((
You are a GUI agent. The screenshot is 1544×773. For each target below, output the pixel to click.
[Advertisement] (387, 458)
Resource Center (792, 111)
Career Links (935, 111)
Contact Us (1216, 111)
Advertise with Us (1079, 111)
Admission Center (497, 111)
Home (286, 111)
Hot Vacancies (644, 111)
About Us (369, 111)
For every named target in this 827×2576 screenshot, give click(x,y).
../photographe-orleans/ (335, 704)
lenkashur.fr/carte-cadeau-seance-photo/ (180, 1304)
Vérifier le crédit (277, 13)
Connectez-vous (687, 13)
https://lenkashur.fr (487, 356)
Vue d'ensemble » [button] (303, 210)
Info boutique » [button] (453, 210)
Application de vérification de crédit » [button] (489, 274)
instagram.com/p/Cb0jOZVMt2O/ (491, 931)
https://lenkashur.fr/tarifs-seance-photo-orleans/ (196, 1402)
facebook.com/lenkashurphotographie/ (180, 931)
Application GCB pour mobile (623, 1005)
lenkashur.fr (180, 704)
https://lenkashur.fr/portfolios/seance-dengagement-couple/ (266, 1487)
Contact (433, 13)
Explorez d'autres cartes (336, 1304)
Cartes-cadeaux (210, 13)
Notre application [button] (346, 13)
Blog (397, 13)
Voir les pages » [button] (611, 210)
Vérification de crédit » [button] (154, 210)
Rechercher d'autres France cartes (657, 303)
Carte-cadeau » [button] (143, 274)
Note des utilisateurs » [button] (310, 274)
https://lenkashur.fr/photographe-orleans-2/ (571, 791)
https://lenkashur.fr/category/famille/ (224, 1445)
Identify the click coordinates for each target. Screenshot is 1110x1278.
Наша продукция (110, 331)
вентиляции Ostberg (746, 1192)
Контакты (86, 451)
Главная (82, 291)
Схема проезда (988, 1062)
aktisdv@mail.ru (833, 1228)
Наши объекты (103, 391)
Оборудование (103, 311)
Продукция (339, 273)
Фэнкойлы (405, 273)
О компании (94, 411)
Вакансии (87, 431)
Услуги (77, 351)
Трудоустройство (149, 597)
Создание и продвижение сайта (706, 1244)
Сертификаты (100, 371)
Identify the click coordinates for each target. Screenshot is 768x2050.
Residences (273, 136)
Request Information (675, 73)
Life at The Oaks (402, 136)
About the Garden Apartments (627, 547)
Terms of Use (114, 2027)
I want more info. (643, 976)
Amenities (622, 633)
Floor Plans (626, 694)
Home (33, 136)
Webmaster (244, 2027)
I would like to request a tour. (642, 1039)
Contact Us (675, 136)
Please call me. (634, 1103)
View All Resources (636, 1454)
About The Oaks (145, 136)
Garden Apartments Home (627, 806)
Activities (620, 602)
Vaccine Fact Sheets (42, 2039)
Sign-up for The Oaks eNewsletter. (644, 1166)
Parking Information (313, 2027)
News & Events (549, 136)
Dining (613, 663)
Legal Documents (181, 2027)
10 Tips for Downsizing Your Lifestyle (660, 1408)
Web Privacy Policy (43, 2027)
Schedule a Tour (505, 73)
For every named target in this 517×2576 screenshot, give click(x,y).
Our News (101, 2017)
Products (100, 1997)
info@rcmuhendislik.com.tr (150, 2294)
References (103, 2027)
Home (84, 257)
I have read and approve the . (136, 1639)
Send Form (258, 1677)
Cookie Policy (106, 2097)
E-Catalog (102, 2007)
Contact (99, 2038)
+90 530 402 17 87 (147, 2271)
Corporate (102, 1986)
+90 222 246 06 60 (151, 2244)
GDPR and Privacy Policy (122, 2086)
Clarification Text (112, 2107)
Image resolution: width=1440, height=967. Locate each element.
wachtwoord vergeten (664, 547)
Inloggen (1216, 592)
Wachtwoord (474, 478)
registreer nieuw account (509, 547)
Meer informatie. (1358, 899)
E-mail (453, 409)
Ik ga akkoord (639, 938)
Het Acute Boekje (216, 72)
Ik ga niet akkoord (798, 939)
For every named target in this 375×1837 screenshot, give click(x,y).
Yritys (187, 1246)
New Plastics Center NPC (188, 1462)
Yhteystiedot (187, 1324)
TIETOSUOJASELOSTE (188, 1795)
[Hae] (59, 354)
))
PROBLEM TO WORK ON ->
Copy the items word for word, beginning at the line that contains "Трудоустройство (149, 597)" and stopping after the line that contains "Webmaster (244, 2027)".

WRITTEN RESPONSE ->
Трудоустройство (149, 597)
Создание и продвижение сайта (706, 1244)
Сертификаты (100, 371)
Identify the click coordinates for each target. Screenshot is 768x2050.
Residences (273, 136)
Request Information (675, 73)
Life at The Oaks (402, 136)
About the Garden Apartments (627, 547)
Terms of Use (114, 2027)
I want more info. (643, 976)
Amenities (622, 633)
Floor Plans (626, 694)
Home (33, 136)
Webmaster (244, 2027)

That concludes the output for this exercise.